A few months ago, Amherst created a Community Responders for Equity, Safety and Service program, which sends trained responders to 911 calls that don’t require armed police involvement. The new department grew out of community discussions in the wake of the 2020 police killing of George Floyd in Minneapolis and nationwide calls for police reform.

The town considers CRESS – the first program of its kind in New England – as a third component of its public safety operations, along with traditional police and fire responses. CRESS Director Earl Miller said the departments keep in touch during incidents, and can quickly pivot if a situation ultimately does require police backup.

In the long term, Miller said, the success of a community responder service depends on mutual respect and collaboration among the departments.

“We made an agreement that ultimately the safety of the town was going to be our priority,” Miller said. “Not our egos, not our institutions, nobody but the residents of our town.”

East Bridgewater Police Sgt. Mike McLaughlin discussed the need for communities to prepare for active shooter incidents, and covered the Active Shooter/Hostile Event Response program, or ASHER, a framework for preparing for, responding to and recovering from such crises. He touched on related programs — ALICE (Alert, Lockdown, Inform, Counter, Evade) and CRASE (Civilian Response to Active Shooter Events) — that train individuals to survive violent incidents.

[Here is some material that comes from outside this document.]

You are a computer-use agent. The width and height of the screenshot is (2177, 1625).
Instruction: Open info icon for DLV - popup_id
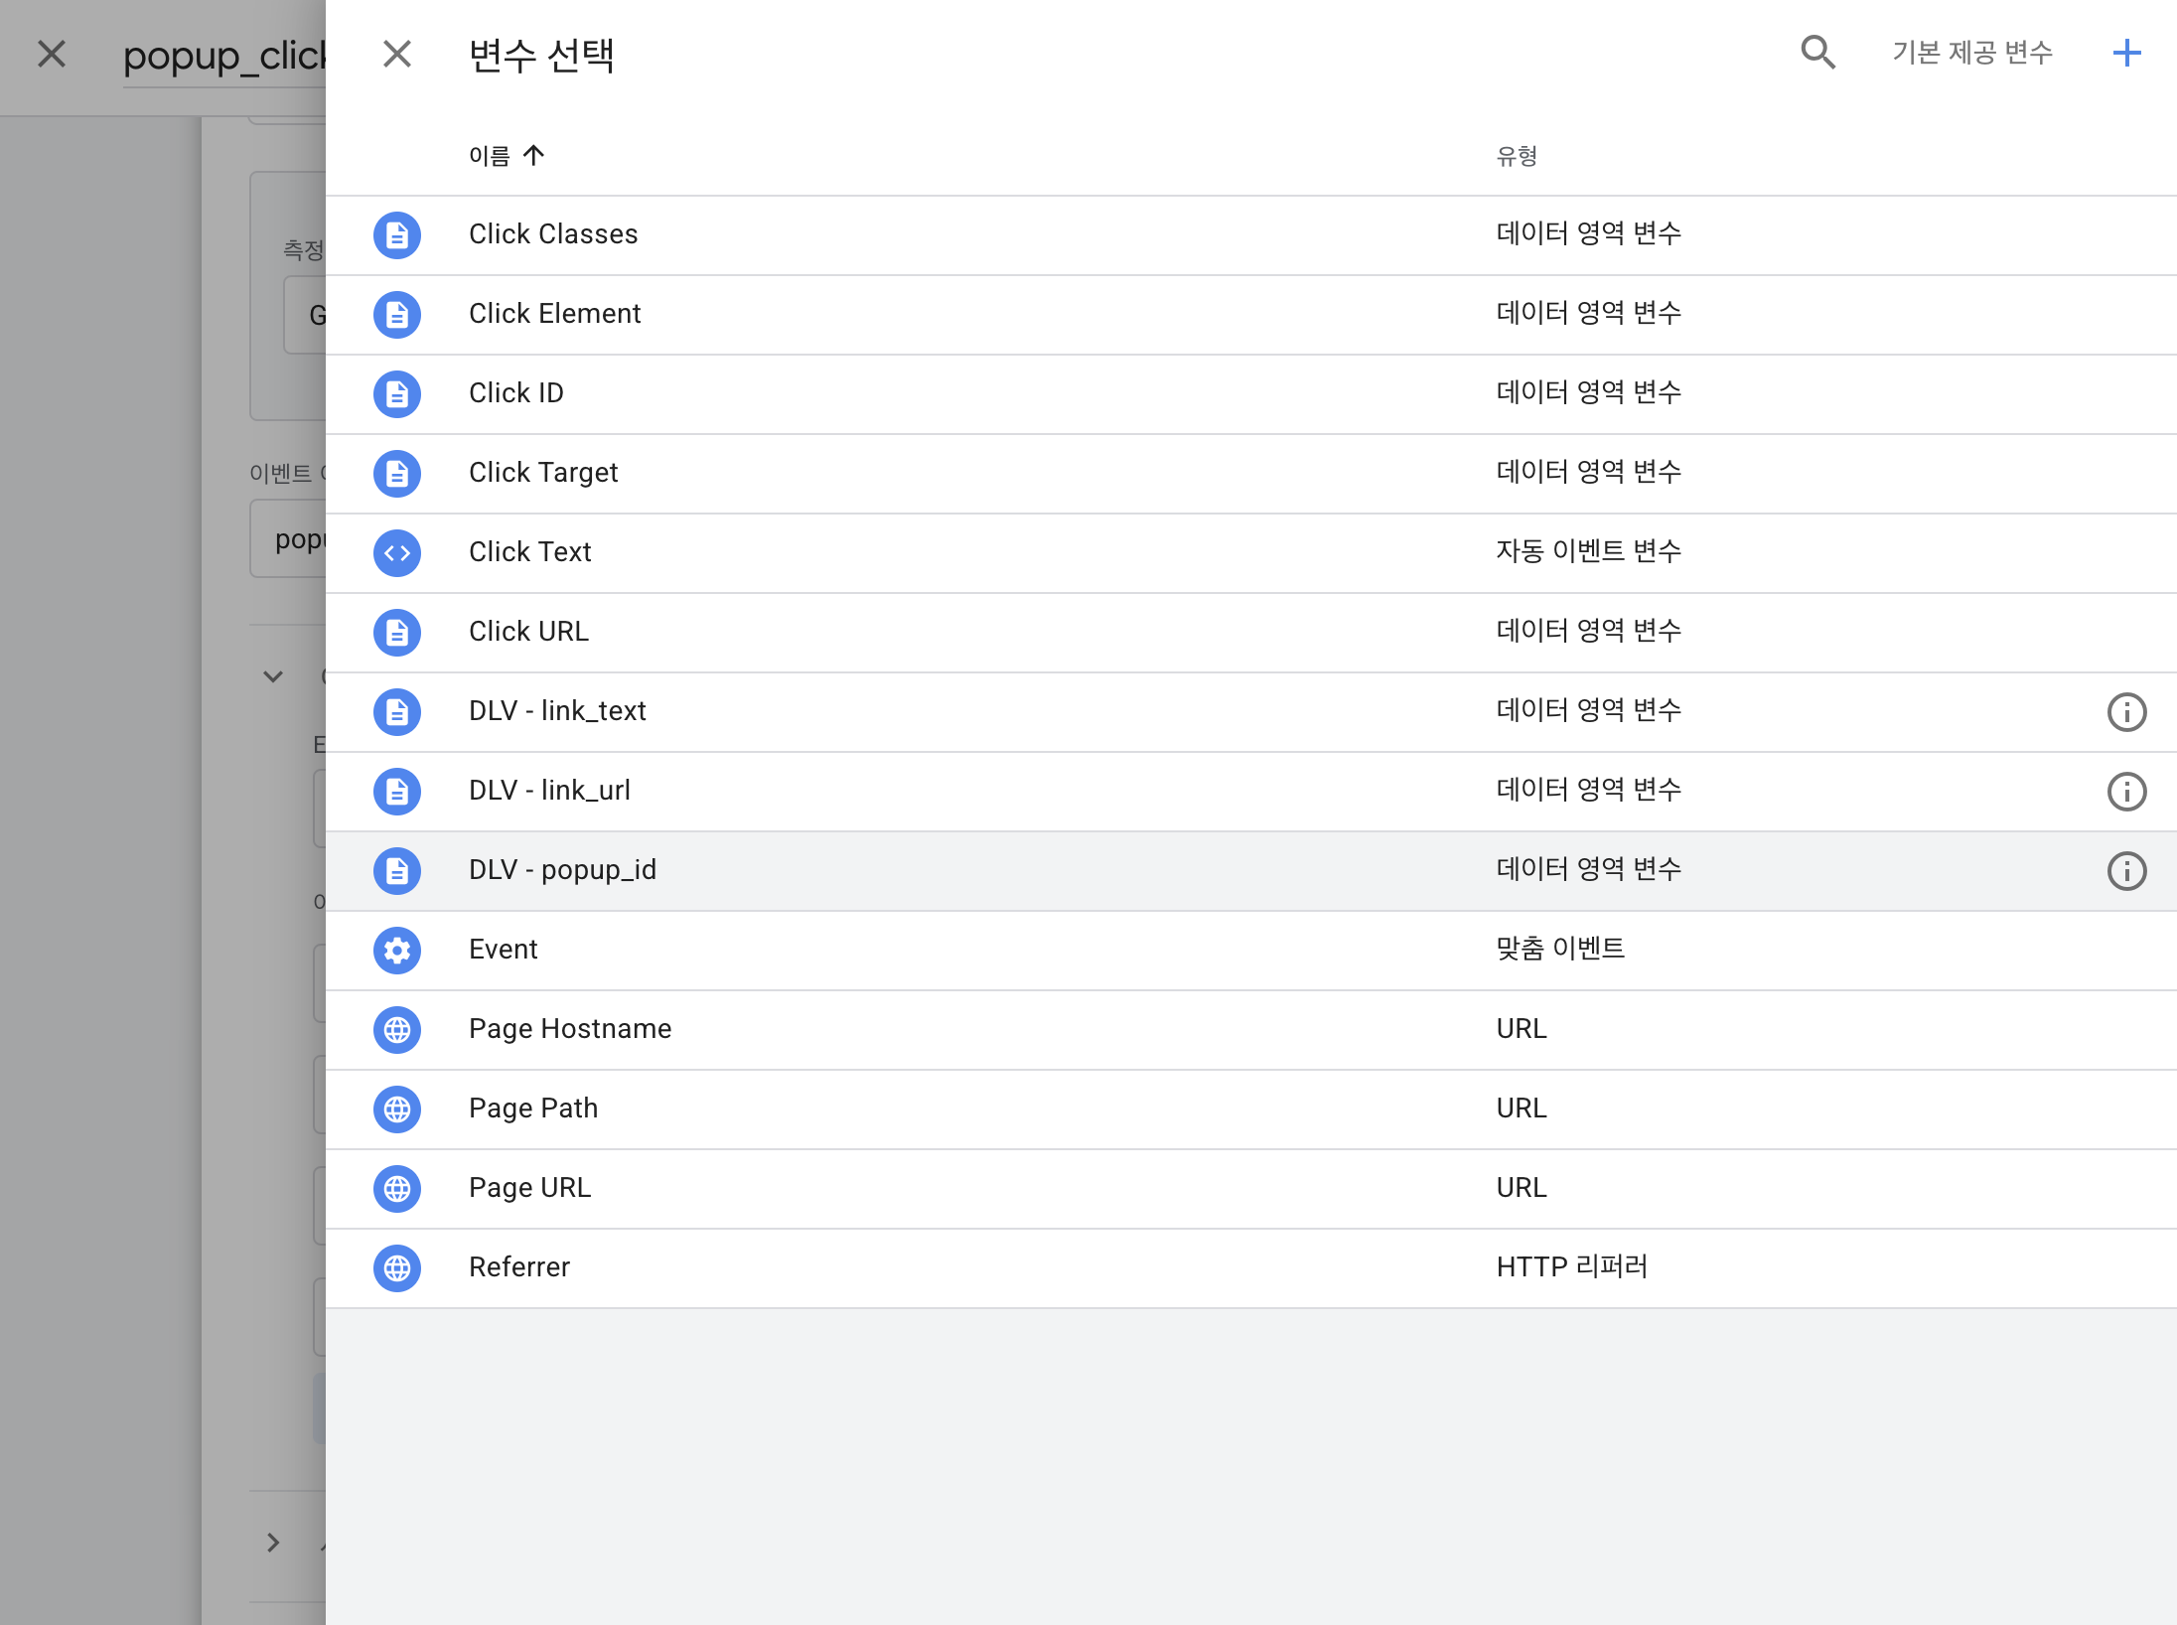(2126, 871)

Managers described their concerns about municipal building security, given their public accessibility.

McLaughlin said municipal leaders should:
• Share building schematics with public safety officials
• Learn which rooms can be locked, can’t be locked, or can be barricaded
• Check that all building keys actually work
• Make sure intercom announcements can be heard by everyone
• Develop communications plans immediately if they don’t already have them

McLaughlin said officials need to be prepared for helping wounded individuals during an active incident, since police and fire responders aren’t able to treat victims until the shooting stops. Communities should also plan for maintaining continuity of services if municipal buildings become crime scenes, and establish partnerships with organizations that can provide post-incident support to the community.

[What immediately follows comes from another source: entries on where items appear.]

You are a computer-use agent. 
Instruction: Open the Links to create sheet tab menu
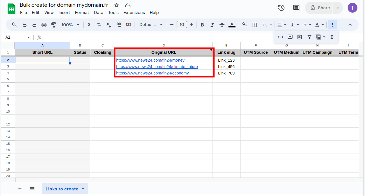pyautogui.click(x=83, y=189)
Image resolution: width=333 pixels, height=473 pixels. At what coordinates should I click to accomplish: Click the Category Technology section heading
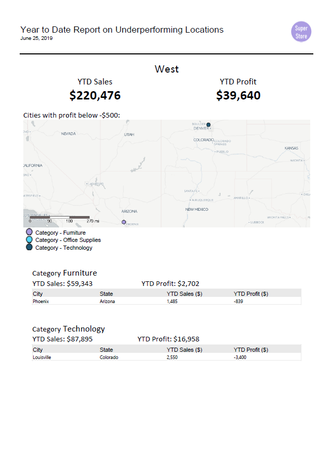68,329
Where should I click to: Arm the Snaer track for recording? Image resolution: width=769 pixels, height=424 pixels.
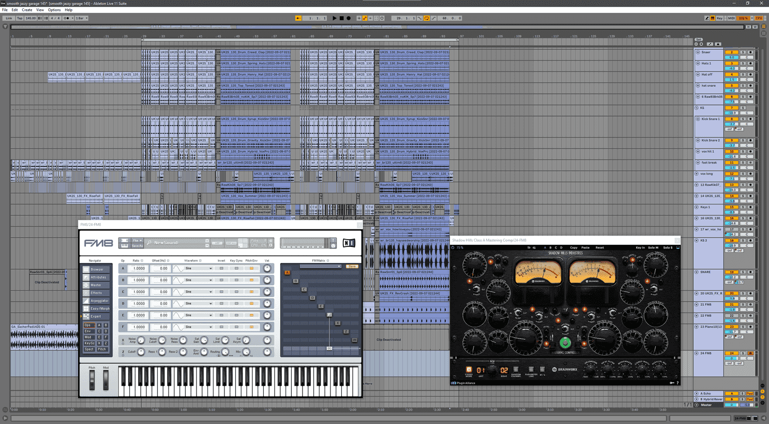click(751, 52)
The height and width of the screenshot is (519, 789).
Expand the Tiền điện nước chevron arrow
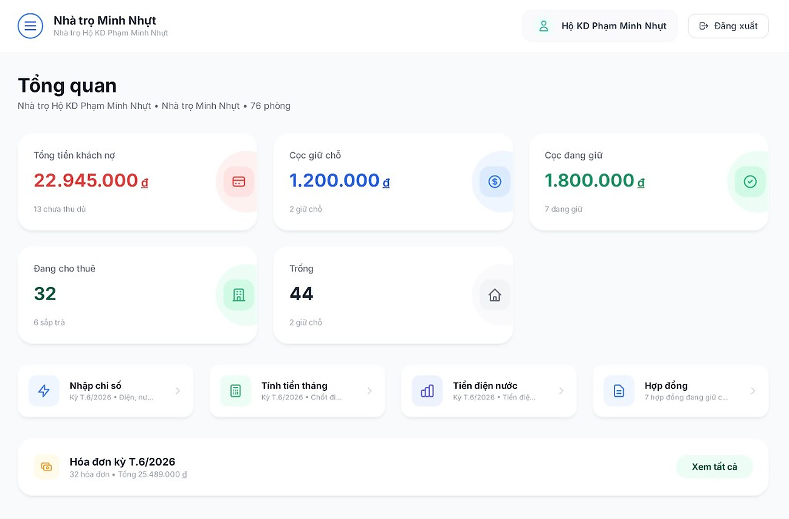[x=561, y=391]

“Who’s going to help you with your community if something happens at town hall or at the DPW?” McLaughlin asked.

Hanover Fire Chief Jason Cavallaro discussed mobile integrated health, which focuses on the use of mobile health resources (such as emergency medical services and paramedics) and partnerships with community health care stakeholders to treat people in the community rather than in hospital settings.

Hanover had explored a mobile integrated health program before the pandemic, Cavallaro said, and built relationships with community health care providers, but the town ran into procedural obstacles and prohibitive costs. When the state dropped fees and provided temporary MIH waivers during the pandemic, the town seized the opportunity and built an award-winning COVID-testing program for students, school staff and residents. He said the town’s earlier legwork and relationship-building allowed officials to act quickly.

“We knew what we wanted to do, we knew how we could do it, and everyone had already bought into the concept,” Cavallaro said. “We just needed a reason to do it, and we needed a way to do it, and COVID was the way to do it.”

Hanover employees found pragmatic ways to speed up testing results, keep infected students and staff out of the schools, and keep school buildings open, Cavallaro said. Partnering with the Broad Institute in Cambridge to conduct the daily testing, Hanover had a medic drive the tests to Cambridge every afternoon to beat the rush of the institute’s other clients, who used a slower courier service. To prevent infections from spreading in the schools, he said, school nurses began reviewing new test results at 4 a.m. so they could stop infected and exposed children from getting on the bus that morning.

Also at the meeting, Sean Cronin, senior deputy commissioner at the Division of Local Services, gave an update on the new Local Finance Commonwealth Fellowship program to train more municipal finance professionals.